La Cour de justice rappelle que la vulnérabilité particulière des enfants exige des garanties complémentaires pour assurer l’exercice effectif de leurs droits de la défense. L’arrêt souligne que « les enfants qui sont des suspects ou des personnes poursuivies doivent se voir offrir par le droit national la possibilité concrète et effective d’être assistés d’un avocat ». Cette assistance technique ne peut être différée, le juge précisant qu’elle doit intervenir « avant qu’ils ne soient interrogés par la police ou par une autre autorité répressive ou judiciaire ». La juridiction européenne écarte toute possibilité de renonciation au droit à un avocat pour les mineurs, contrairement au régime applicable aux suspects majeurs.

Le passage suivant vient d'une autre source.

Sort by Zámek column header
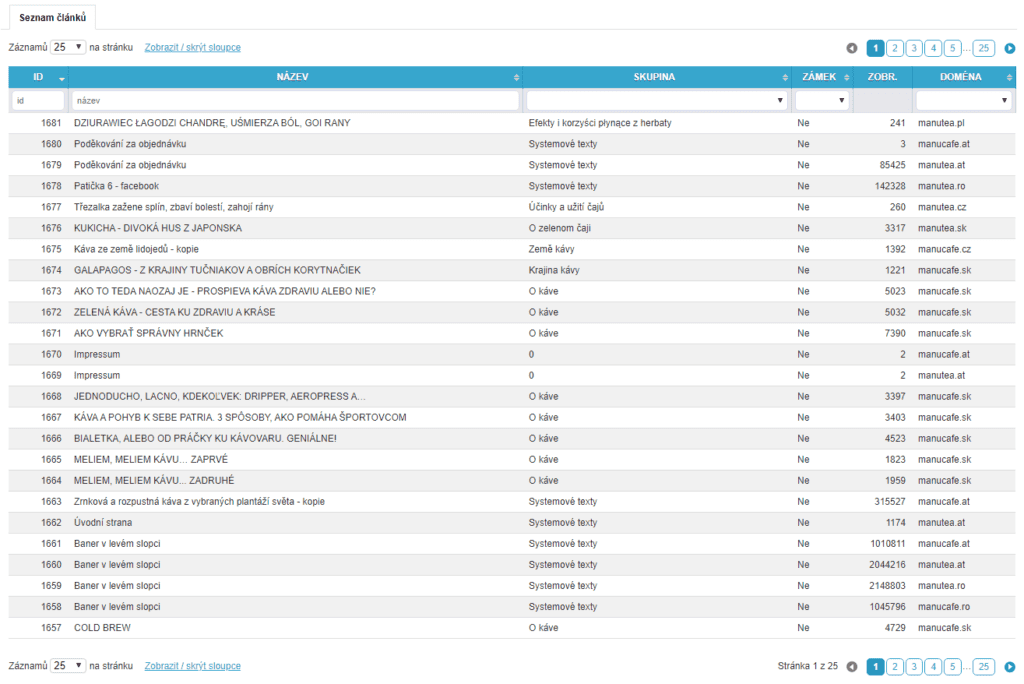Viewport: 1024px width, 684px height. [820, 77]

Le juge européen considère qu’une réglementation nationale ne saurait autoriser l’interrogatoire d’un enfant en l’absence d’un défenseur, sauf dérogations strictement encadrées par le texte européen. La décision précise que « lorsque l’enfant doit être assisté d’un avocat […] mais qu’aucun avocat n’est présent, les autorités compétentes reportent l’interrogatoire ». Cette exigence impose au juge national d’écarter les dispositions internes incompatibles avec le libellé clair, précis et inconditionnel de la directive dotée d’un effet direct. L’efficacité des droits de la défense dépend de cette présence immédiate qui prévient tout risque d’extraction abusive de confessions au début de la procédure pénale.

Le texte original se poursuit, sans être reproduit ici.